Si des appels aux réformes de l’Église et du droit canon sont formulés, les ajustements des normativités et des manières de faire dans l’Église catholique ne se préparent-ils pas depuis des décennies ? Est-ce que « l’édifice moral » de plusieurs encycliques papales ne sont pas « boudées », jugées non crédibles par une part significative des théologiens et théologiennes et, le plus souvent à mots couverts, par de nombreux clercs eux-mêmes ? Des sondages et des études statistiques révèlent que les catholiques n’acceptent pas l’enseignement papal sur le divorce[1], font usage de contraceptifs – officiellement des « formes illicites » de contrôle des naissances[2] – et adoptent des positions « pro-choix »[3]. La dissonance entre certaines positions officielles du magistère romain et les normativités enseignées, cultivées et effectives dans de nombreux groupes chrétiens est parfois devenue la norme implicite. À l’intérieur des communautés chrétiennes et des groupes d’appartenance, des espaces herméneutiques de construction du sens permettent de soutenir des positions « dissidentes » comme étant précisément sensées[4].

Les fissures de « l’édifice moral » catholique sont multiples et proviennent en partie de l’intérieur même de la tradition chrétienne. À titre d’exemple, en janvier 2020, le cardinal Schönborn, archevêque de Vienne, déclarait : « Le Jugement dernier sera à propos d’avoir nourri les affamés et habillé les dénudés, non à propos de l’orientation sexuelle[5]. » Sur Twitter, la blogueuse et auteur Rachel Evans, décédée en 2019, était citée : « I thought God wanted to use me to show gay people how to be straight. Instead God used gay people to show me how to be Christian[6]. » En théologie, notamment par l’herméneutique biblique et les approches pastorales, la primauté est accordée au Jésus accueillant, sage, hospitalier et sauveur, capable de s’adresser aux personnes dans l’entièreté de leur histoire de vie (incluant leurs fragilités et leurs vulnérabilités) et prêchant le coeur de l’Évangile : « Aimez Dieu, aimez-vous les uns les autres. » Ce Jésus est précisément la Personne dont il s’agit d’annoncer la Présence au monde en acceptant la mission chrétienne.

Or, dans l’Église catholique, les contre-exemples d’abus de pouvoir, d’abus sexuels, de compromission avec des régimes politiques répressifs, de rapports inégalitaires entre les sexes, les genres et les races, voire de discrimination contre les femmes et les personnes LGBTQ2A+[7] se sont tant accumulés qu’il y a matière à nourrir l’anticléricalisme (pour des siècles et des siècles).

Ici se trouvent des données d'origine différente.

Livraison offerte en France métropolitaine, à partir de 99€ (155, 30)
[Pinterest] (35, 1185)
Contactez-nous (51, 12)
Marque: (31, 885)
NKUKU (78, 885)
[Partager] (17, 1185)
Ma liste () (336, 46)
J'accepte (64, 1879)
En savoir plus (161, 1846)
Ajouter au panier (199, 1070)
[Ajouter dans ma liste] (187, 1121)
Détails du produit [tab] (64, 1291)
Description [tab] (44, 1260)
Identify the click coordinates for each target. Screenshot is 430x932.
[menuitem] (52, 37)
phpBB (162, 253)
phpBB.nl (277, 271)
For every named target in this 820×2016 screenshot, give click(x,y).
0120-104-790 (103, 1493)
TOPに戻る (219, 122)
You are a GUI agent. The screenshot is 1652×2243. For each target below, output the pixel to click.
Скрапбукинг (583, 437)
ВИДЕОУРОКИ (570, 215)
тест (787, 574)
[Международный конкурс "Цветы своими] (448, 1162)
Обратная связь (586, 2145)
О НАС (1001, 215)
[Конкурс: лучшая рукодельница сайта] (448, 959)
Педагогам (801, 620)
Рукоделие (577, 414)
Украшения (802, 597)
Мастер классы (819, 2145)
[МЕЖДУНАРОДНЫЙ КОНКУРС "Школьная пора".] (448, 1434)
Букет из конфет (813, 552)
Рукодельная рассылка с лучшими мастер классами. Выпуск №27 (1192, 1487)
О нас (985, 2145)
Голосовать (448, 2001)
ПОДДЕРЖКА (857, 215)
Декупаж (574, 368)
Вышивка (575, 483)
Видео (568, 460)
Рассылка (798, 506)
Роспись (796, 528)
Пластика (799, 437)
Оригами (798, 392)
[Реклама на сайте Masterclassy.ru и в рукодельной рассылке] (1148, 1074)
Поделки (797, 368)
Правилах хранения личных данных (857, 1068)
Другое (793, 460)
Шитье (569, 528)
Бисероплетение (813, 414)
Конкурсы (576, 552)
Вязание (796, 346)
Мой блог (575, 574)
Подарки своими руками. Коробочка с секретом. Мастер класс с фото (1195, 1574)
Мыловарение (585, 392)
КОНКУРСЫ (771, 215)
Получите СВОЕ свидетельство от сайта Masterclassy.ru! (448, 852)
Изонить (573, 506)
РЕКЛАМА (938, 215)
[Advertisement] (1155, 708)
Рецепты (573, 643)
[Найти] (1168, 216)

Plusieurs encycliques papales de théologie morale nourrissent une forme de déni des réalités quotidiennes et de pans d’expériences de vie de nombreuses personnes, dont il résulte de l’incompréhension ou, pire, du rejet et de la stigmatisation envers les histoires de vie n’entrant pas dans les cadres de la « morale catholique » : sexualité hors mariage, grossesses non désirées, violences sexuelles, divorce, tentatives de suicide, désir de mourir en situation de maladie terminale en fin de vie, etc. En contexte chrétien, si ce n’est des espaces de « dissidence », il y a socialisation à l’évitement de ces questions (et de ces malaises) qui deviennent précisément taboues.

Au Québec, une part significative des personnes actives de l’Église catholique se positionne comme critique de toute forme de rigorisme moral. D’un point de vue théorique, il est possible de s’outiller d’une vision de l’éthique et de la morale « non binaire », afin d’éviter la surenchère d’une position morale au détriment d’une autre. La crédibilité d’une morale binaire de type « le bien est hétéronormatif et le mal est dans la sexualité homosexuelle » est déconstruite non seulement par les gender studies, et des théoriciennes comme Judith Butler[8], mais surtout par le désir de déconstruire certains éléments de la tradition qui masqueraient la tradition vivante et le coeur des évangiles. Plusieurs « quittent » le champ de la théologie morale, pour investir l’éthique, l’éthique théologique, l’éthique sociale, les questions de justice sociale, la bioéthique et les approches philosophiques en éthique.

À l’échelle internationale, les prises de position morales catholiques ne cessent de ressurgir dans les actualités. Le débat autour de l’avortement en est un des points culminants. La polarisation est morale, mais tout autant, sinon davantage, politique. Il n’est pas rare que certains soient « démonisés » (ou diabolisés) par leurs opposants[9]. En politique, de telles divisions et dissensions semblent inévitables dans les sociétés complexes[10], elles peuvent même devenir stratégiques. Comme il y a spiritualité d’unité et de communion, ces divisions sont très troublantes en Église. Non seulement faut-il admettre des divisions internes, mais en plus, les croyants et croyants « progressistes » doivent apprendre à se protéger de l’autoritarisme moral que des rigoristes pourraient chercher à leur imposer.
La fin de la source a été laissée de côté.